UW News

August 17, 2006

Art prof gives new Seattle library a place in the sun


At the new Montlake branch of the Seattle Public Library, five circles of light, each a different color, dance down the walls and move onto the lobby floor in the morning, then move across the room as the day goes on. The light show is an artwork by Rebecca Cummins, an associate professor in the UW School of Art, and it isn’t just decorative. One of those circles of light is the “nodus,” or time indicator for this Aperture Skylight Sundial.


The circles are actually projections, the result of five circular apertures cut into the building’s ceiling. Each aperture is filled by a different color of glass, and the sun shining through the glass produces the projections. Four of the apertures are filled with shades of blue, green and purple, but the fifth is orange. That’s the one that tells the time.


“I enjoyed the color contrast and wanted it to refer to the sun,” Cummins says of the orange circle.


How does the light projection tell the time? Cummins has marked the position of the orange circle at both solar noon and clock noon on the summer solstice using a series of steel screws set into the floor. She will record the projection at the autumn equinox and then connect the solstice and equinox solar noon circles by creating a line of the same screws. Between the spring and autumn equinox, whenever the orange circle crosses this line, it will be solar noon. And just to make sure no one gets confused, the solar noon and clock noon circles are color coded. Cummins has painted the square wells of the screws — red and orange for the solar noon circles and red and yellow for the clock noon ones.


There’s one other element to the total piece — a special mark on the floor for solar noon on Aug. 12. That’s the date the library opened.


For Cummins, the piece is a natural extension of her earlier work, which has often focused on light. She’s done series of photographs that record time through the movement of shadows over regular intervals, and she’s made more traditional sundials, camera obscuras, rainbow machines and periscopes. She’s also co-taught a sundial course with Astronomy Professor Woodruff Sullivan, whom she acknowledges as a key adviser on the library project.


Cummins says she was inspired to create the sundial when she placed a model of the new building on a heliodon, a “sun machine” that simulates the sun’s path for various times of day and year.

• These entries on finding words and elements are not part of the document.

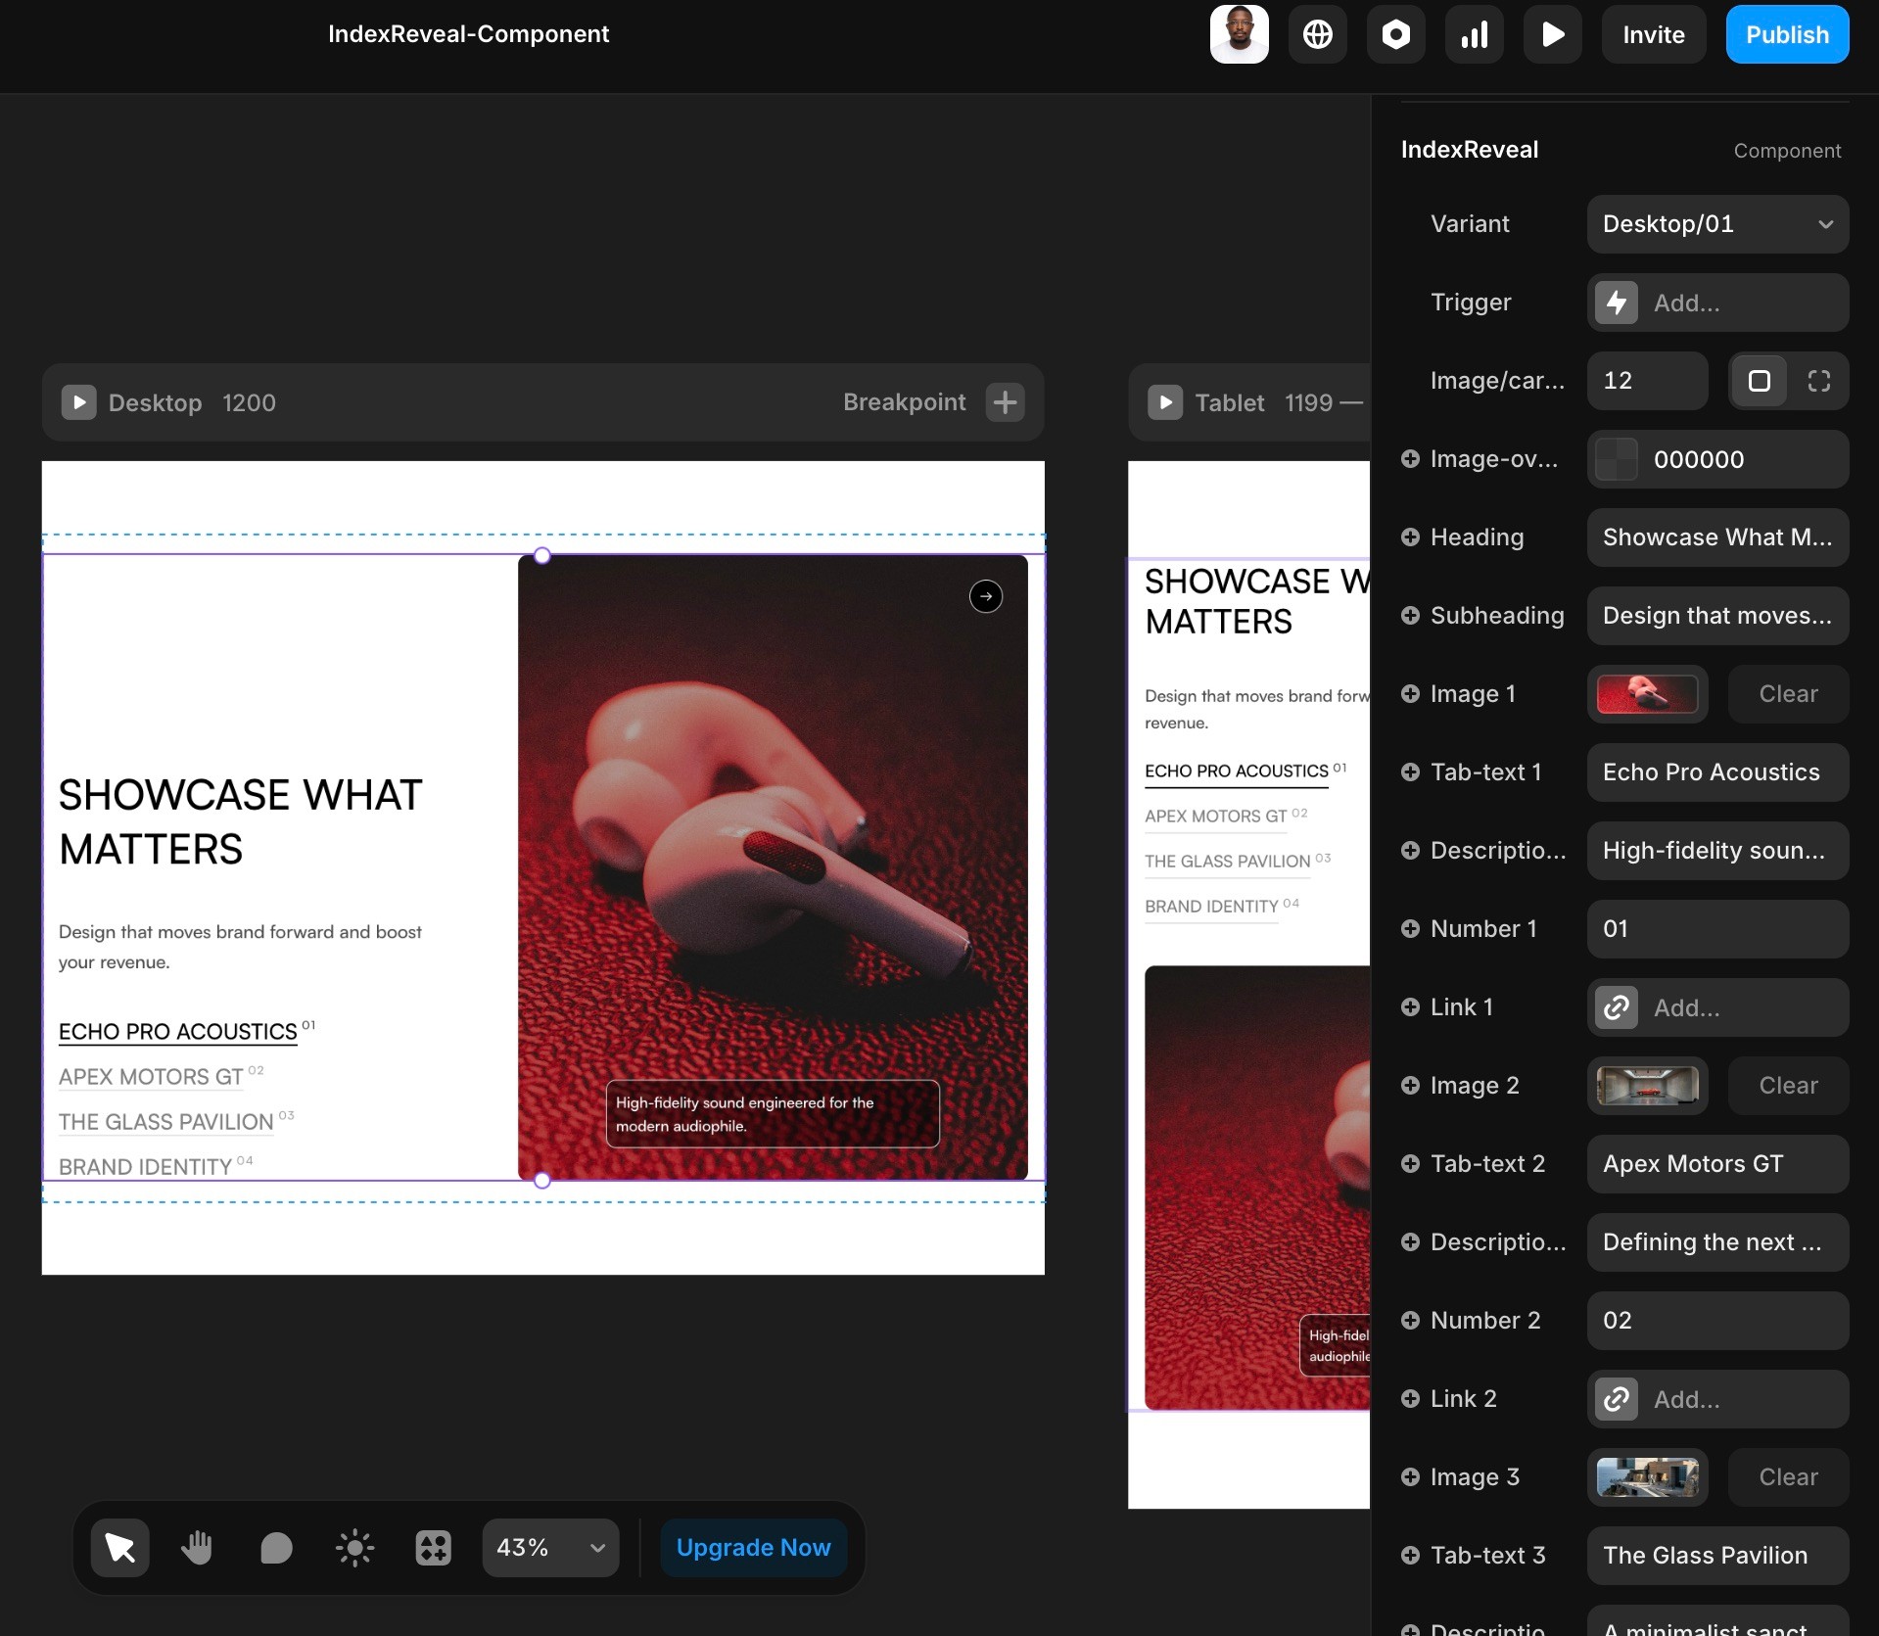Click the Image 1 earbuds thumbnail
The image size is (1879, 1636).
(1647, 694)
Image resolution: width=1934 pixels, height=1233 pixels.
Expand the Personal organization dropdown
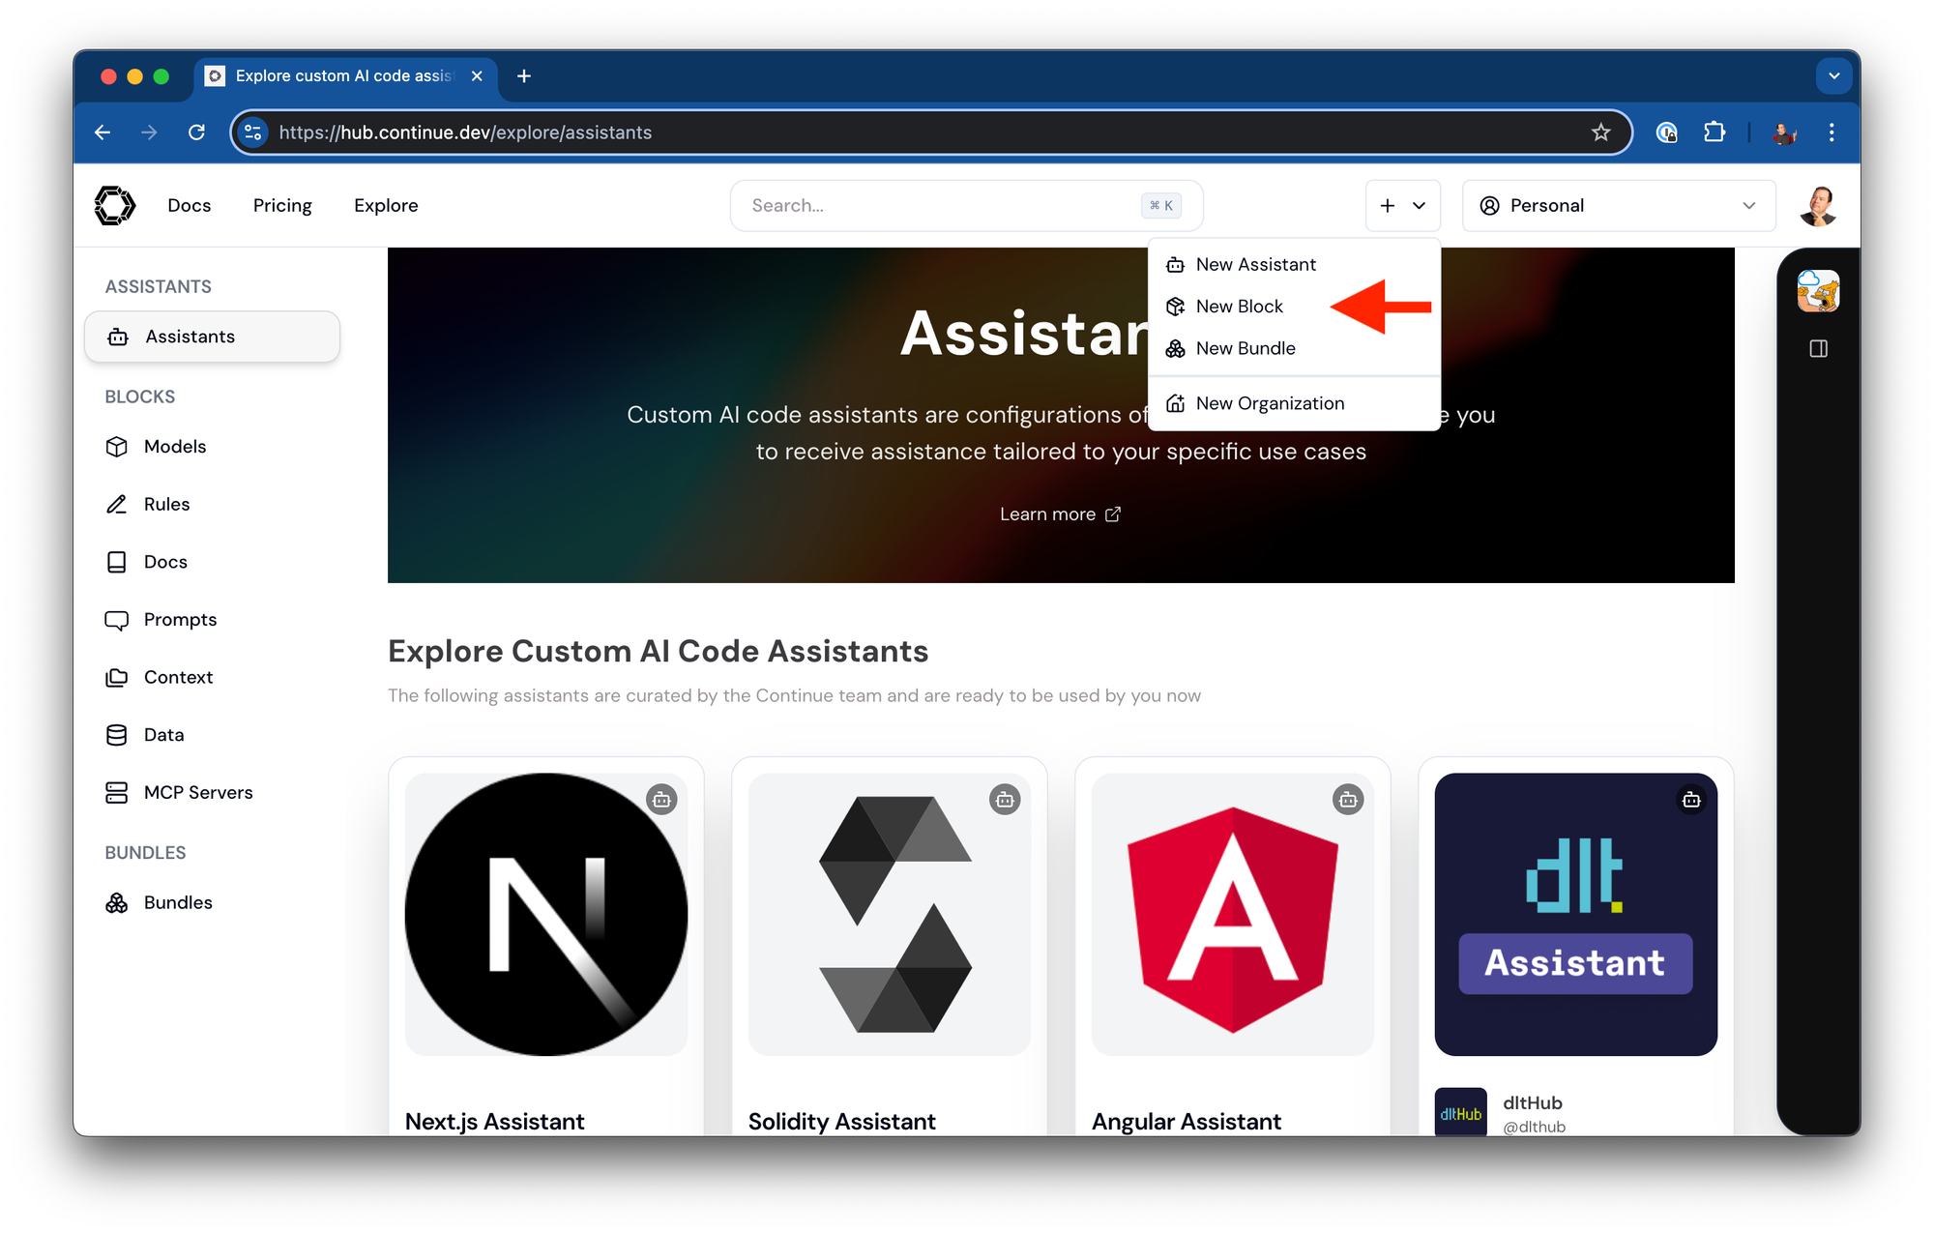click(1619, 205)
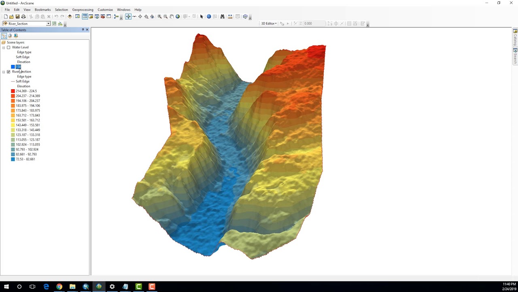Enable the Water Level layer checkbox
Image resolution: width=518 pixels, height=292 pixels.
pos(8,47)
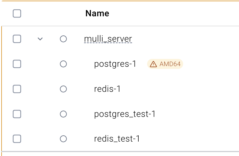Image resolution: width=239 pixels, height=156 pixels.
Task: Collapse the mulli_server group chevron
Action: tap(40, 39)
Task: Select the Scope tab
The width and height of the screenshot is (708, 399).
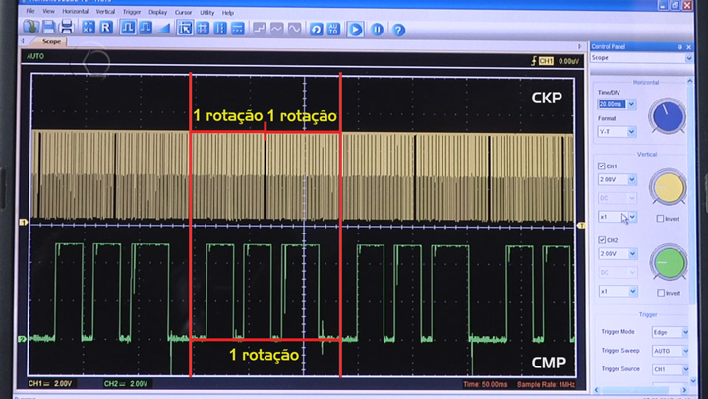Action: [51, 42]
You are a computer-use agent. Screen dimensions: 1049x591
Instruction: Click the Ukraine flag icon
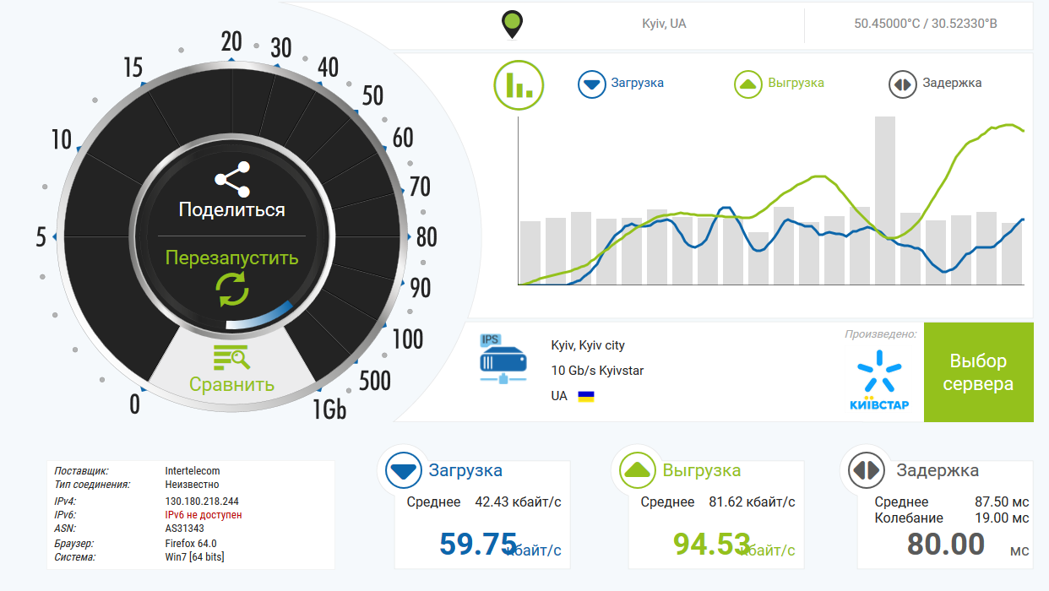(585, 396)
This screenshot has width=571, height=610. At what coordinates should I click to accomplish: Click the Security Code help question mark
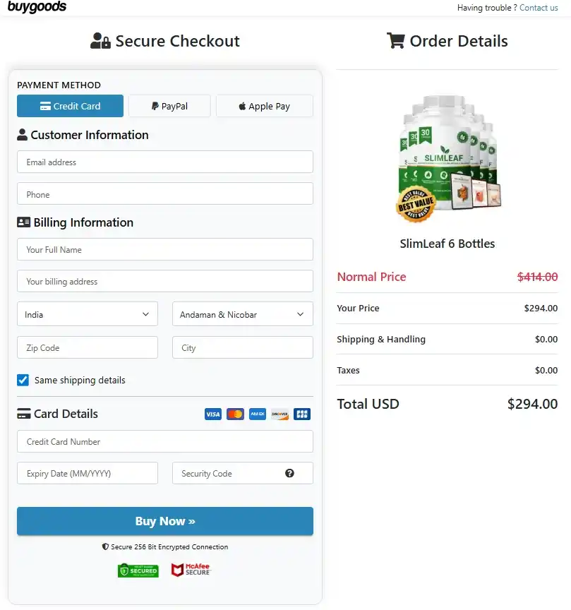pos(290,473)
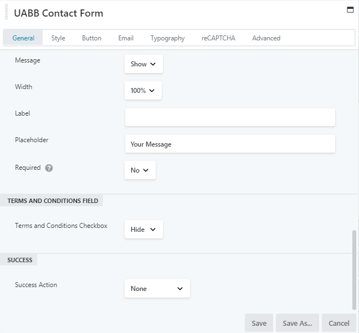
Task: Click the Placeholder field containing Your Message
Action: click(x=230, y=144)
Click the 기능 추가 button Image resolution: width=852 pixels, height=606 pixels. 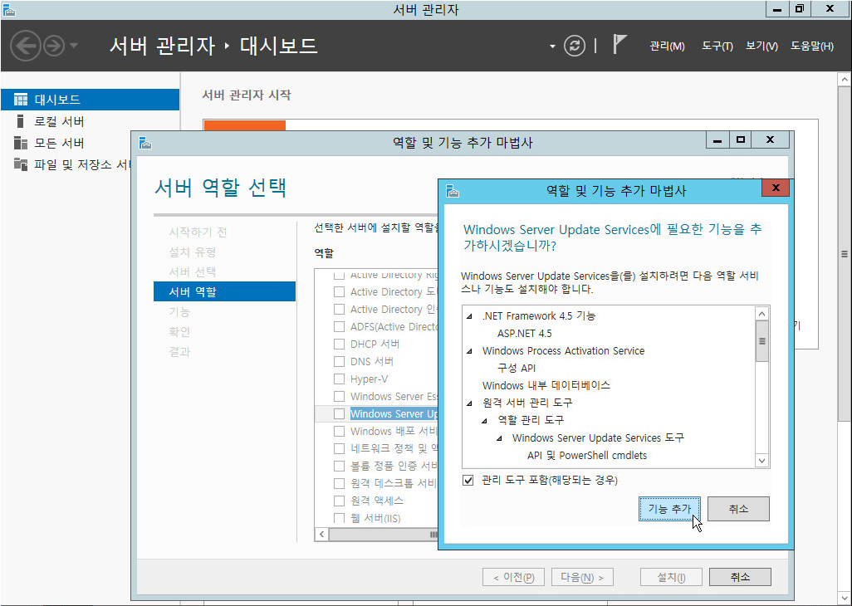[x=669, y=509]
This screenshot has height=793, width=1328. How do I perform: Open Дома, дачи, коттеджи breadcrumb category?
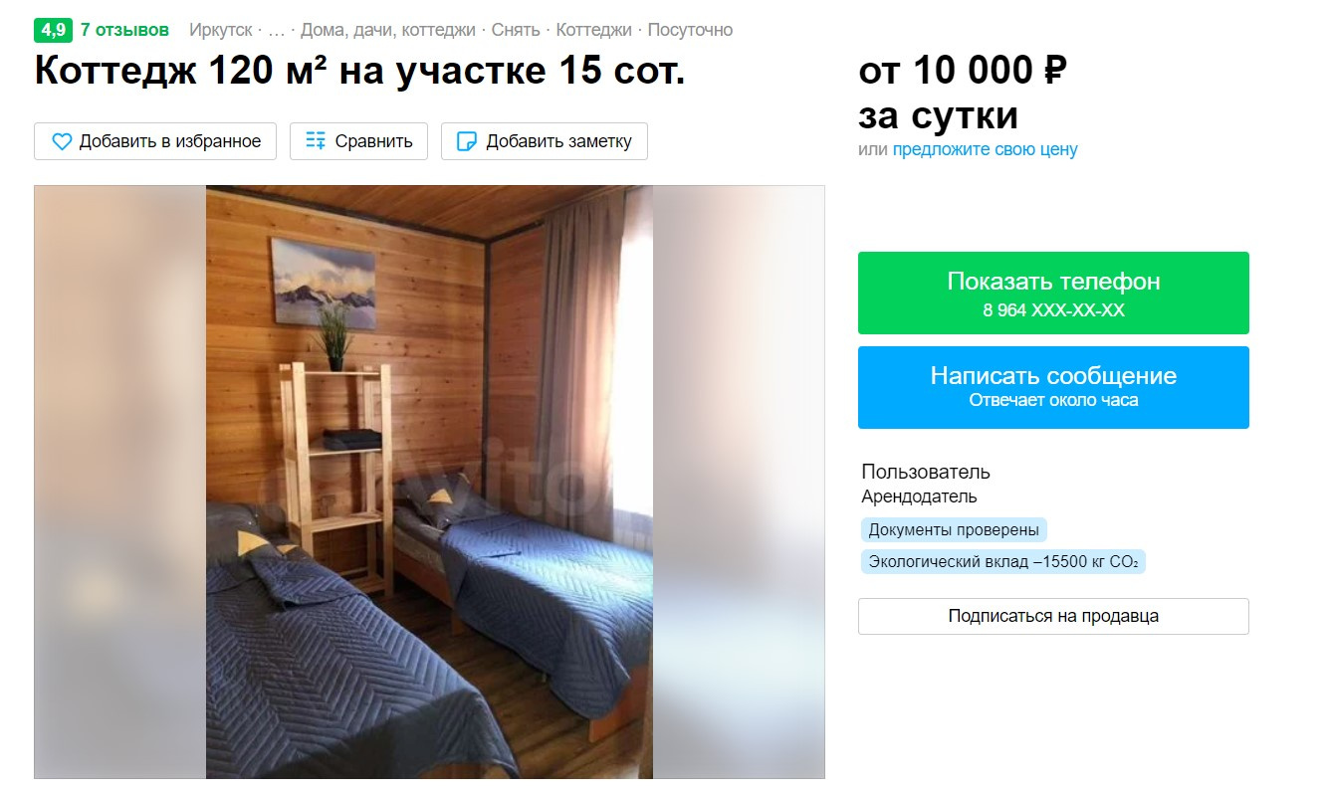(x=388, y=30)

“Being able to watch how the light would move through the building, I found really beautiful,” she says. “I often do work that is very site specific and experiential. If this building was on another angle, or in a different geographical location, the piece would look different. This is specific to Montlake Library.”


But there is some precedent for it. Cummins has visited churches in Europe in which astronomers in the 17th and 18th centuries installed aperture sundials with bronze inlays on the floor to indicate solar noon. This practice is well documented in a book by John Heilbron called The Sun in the Church.


An explanation of the library art is provided on a plaque on the wall, with further information available in a binder at the counter. But library patrons and employees are likely to enjoy following the colored circles for no other reason that that they’re pretty. They’ll move from the lobby to the wall of the staircase that leads to the west entrance over the course of a day. And they’ll move inexorably northward as the days advance to the fall equinox. After that, the sun will be low enough in the sky that the projections will be blocked by ceiling beams. But they’ll reappear in the spring, a powerful portent of the longer days ahead.


Cummins has been working on the piece off and on since 2003, when she was chosen by the library to execute the “1 percent for art” project. It’s her first public art project, and she’s satisfied with the result.


“Realizing a project is usually much more work than you ever imagine, but I enjoy the idea that this is here, kind of quietly moving,” she says. “I’ve seen people walk in and say, ‘Wow, what’s that, how does it work?’ I love hearing their responses.”


What’s next for Cummins? She’ll be exhibiting a singing rainbow making machine in the Shanghai Biennale in September. But after that, perhaps more work with the sun, in the most unlikely of places. “I’ve applied for a residency in Antarctica, she says. “Antarctica is unique geographically and astronomically — it would be a wonderful place to document.”